TO BE DONE:
Print the data from the line containing "Click the link" through the line containing "(x=647, y=487)", inclusive, reproducing each line without any change.

DATA SECTION:
|---|

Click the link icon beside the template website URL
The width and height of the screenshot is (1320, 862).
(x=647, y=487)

|---|

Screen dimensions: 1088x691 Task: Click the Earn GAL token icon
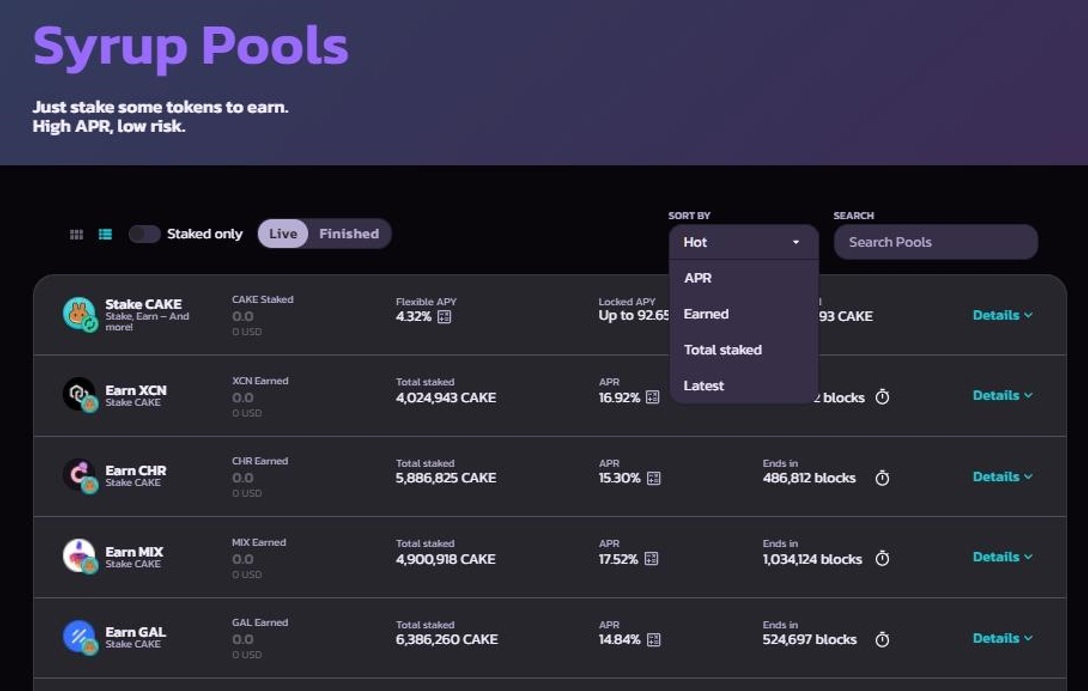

|---|

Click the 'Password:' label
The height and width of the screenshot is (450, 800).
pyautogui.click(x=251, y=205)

|---|

RESULT OF THIS EXERCISE:
Click the link icon beside the template website URL
The width and height of the screenshot is (1320, 862).
(x=647, y=487)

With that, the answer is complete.